3. The gear coupling according to claim 2, characterized in that, The inner side of the first sleeve (11) is interference-fitted with the output shaft of the motor, and the inner side of the second sleeve (21) is interference-fitted with the high-speed shaft of the gearbox.
4. The gear coupling according to claim 2, characterized in that, The first gear (12) and the third gear (22) are drum-shaped teeth, and the second gear and the fourth gear are straight teeth.
5. The gear coupling according to claim 4, characterized in that, The radius of curvature of the tooth protrusion of the first gear (12) and the tooth protrusion of the third gear (22) is smaller than the first preset value, and the tooth groove width of the second gear and the fourth gear is greater than the second preset value.
6. The gear coupling according to claim 2, characterized in that, The gear coupling further includes a sealing assembly (50), wherein, in the direction of the axis of the first sleeve (11), the first sleeve (11) has a first groove (111) formed on the side opposite to the second sleeve (21); the second sleeve (21) has a second groove (112) formed on the side opposite to the first sleeve (11); the sealing assembly (50) includes a threaded tube disposed in the first groove (111) and the second groove (112).
7. The gear coupling according to claim 6, characterized in that, The sealing assembly (50) also includes an O-ring disposed between the first coupling (10) and the second coupling (20).
8. The gear coupling according to claim 4, characterized in that, The gear coupling also includes multiple limiting rings, which are respectively installed on the web of the first gear (12) and the third gear (22) and abut against the first gear (12) and the third gear (22) to form a limiting in the axial direction of the gear coupling.
9. The gear coupling according to claim 1, characterized in that, The housing of the first coupling (10) and the housing of the second coupling (20) are connected by a bolt assembly.
10. The gear coupling according to claim 1, characterized in that, The gear coupling further includes a center plate, which includes a first center plate and a second center plate.

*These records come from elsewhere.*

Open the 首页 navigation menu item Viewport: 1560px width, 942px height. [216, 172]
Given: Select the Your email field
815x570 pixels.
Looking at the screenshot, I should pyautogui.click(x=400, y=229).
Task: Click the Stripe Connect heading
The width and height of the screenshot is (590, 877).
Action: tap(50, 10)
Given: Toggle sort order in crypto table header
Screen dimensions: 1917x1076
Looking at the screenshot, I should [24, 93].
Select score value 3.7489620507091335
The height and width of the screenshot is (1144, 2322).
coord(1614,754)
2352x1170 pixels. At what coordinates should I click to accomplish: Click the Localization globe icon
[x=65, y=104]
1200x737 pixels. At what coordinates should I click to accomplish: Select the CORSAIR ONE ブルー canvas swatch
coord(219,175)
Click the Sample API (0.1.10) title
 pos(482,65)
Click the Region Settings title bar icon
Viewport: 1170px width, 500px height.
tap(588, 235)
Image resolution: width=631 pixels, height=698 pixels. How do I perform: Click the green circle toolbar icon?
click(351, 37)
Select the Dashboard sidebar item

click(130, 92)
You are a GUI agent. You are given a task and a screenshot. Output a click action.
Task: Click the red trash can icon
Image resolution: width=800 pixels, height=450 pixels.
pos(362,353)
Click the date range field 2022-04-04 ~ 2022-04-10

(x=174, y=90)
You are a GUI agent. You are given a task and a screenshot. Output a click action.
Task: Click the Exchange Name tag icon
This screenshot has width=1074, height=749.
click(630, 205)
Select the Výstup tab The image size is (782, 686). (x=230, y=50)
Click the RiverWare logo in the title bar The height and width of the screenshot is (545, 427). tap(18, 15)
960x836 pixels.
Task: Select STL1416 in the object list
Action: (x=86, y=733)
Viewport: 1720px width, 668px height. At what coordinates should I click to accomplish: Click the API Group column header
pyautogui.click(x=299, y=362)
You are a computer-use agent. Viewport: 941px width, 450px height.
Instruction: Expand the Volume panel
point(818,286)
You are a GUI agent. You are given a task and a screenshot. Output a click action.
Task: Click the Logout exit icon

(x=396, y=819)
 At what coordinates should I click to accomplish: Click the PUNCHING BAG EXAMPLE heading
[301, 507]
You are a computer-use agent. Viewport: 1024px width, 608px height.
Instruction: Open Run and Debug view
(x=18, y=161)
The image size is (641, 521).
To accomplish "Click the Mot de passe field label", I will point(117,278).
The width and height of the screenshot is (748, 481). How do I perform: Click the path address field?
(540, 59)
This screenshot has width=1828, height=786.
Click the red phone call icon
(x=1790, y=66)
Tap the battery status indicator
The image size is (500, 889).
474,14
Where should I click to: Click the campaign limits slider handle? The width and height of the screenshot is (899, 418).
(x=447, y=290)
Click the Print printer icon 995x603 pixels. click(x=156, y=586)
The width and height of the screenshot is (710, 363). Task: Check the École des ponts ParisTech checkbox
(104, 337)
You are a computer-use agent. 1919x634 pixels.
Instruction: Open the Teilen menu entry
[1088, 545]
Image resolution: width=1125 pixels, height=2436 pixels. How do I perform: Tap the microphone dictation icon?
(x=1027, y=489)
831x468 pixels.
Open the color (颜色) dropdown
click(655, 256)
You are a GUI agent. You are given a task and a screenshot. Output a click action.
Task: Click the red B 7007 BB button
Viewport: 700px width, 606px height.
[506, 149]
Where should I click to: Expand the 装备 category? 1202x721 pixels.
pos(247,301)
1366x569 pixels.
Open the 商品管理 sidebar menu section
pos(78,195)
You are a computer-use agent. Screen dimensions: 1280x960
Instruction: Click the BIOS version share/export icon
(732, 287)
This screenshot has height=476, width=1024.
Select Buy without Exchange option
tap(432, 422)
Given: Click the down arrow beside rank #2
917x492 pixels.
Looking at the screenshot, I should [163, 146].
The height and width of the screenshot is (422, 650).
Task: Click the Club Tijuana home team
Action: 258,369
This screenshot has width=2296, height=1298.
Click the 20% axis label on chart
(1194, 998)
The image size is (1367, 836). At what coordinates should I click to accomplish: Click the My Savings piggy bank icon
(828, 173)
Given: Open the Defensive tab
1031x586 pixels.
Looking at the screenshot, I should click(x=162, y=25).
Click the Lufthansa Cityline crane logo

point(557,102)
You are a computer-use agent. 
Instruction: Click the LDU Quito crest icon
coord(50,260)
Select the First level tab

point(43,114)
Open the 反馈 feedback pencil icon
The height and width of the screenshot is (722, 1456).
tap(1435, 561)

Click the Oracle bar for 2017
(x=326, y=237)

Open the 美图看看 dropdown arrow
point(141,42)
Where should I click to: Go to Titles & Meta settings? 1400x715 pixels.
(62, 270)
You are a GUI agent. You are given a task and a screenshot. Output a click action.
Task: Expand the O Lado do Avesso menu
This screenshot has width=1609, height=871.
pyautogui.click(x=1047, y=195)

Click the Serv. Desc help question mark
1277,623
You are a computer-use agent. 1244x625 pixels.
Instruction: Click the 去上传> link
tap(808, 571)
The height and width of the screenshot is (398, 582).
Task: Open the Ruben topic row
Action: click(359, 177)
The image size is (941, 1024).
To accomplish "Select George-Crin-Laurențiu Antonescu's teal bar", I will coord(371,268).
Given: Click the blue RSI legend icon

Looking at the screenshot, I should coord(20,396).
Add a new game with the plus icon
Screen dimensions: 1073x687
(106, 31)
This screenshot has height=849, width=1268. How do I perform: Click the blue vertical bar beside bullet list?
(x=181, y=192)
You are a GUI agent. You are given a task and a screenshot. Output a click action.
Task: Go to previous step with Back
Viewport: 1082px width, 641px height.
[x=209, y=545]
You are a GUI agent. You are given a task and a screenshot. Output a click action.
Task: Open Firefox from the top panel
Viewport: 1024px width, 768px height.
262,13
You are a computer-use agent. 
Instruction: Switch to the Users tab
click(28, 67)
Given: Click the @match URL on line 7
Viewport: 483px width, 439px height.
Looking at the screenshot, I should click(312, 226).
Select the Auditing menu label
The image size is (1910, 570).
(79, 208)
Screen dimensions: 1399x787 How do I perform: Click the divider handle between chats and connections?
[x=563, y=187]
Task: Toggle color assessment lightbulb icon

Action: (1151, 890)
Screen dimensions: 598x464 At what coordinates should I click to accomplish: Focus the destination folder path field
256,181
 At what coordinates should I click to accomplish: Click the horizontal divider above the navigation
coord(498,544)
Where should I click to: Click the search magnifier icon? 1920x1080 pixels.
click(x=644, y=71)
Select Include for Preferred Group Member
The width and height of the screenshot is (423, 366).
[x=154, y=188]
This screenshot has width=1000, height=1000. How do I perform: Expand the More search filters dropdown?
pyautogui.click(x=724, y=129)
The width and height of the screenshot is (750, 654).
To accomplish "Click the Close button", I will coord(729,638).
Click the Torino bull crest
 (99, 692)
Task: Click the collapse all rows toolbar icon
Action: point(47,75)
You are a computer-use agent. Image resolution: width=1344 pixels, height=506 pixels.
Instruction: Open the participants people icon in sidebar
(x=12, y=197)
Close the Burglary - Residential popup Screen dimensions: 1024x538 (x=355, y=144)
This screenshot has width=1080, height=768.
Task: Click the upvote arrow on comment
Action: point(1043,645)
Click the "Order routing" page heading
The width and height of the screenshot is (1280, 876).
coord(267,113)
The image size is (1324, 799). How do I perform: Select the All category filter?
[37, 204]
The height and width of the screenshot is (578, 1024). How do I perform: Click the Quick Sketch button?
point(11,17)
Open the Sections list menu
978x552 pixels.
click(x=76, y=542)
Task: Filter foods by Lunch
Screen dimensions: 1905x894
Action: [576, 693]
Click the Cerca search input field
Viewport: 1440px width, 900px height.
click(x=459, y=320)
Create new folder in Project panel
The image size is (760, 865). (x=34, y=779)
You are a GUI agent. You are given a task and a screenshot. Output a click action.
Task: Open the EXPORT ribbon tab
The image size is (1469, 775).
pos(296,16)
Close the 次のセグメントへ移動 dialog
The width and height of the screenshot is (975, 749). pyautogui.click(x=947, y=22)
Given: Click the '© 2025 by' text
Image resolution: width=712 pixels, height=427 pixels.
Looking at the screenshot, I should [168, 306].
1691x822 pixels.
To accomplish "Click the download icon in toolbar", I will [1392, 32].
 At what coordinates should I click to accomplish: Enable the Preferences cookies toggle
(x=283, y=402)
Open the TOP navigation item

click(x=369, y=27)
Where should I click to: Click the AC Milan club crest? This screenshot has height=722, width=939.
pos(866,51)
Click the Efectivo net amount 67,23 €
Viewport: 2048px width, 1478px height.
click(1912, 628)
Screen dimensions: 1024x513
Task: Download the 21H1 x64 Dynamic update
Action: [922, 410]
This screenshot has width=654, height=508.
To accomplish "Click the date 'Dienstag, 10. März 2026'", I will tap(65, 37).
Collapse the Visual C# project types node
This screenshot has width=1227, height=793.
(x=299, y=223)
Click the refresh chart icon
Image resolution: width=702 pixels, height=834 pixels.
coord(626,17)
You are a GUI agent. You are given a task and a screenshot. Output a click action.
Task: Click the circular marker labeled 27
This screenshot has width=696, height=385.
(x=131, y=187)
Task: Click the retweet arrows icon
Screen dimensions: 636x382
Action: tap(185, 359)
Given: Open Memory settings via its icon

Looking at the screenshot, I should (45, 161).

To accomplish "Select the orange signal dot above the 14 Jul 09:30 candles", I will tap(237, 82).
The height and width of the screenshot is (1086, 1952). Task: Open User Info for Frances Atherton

The first center plate is disposed between the output shaft of the motor and the bottom of the first coupling (10), and a first anti-rotation pin is disposed between the first center plate and the output shaft of the motor. The second center plate is disposed between the high-speed shaft of the gearbox and the bottom of the second coupling (20), and a second anti-rotation pin is disposed between the second center plate and the high-speed shaft of the gearbox.
11. The gear coupling according to claim 2, characterized in that, The first sleeve (11) and the second sleeve (21) are made of conductive material.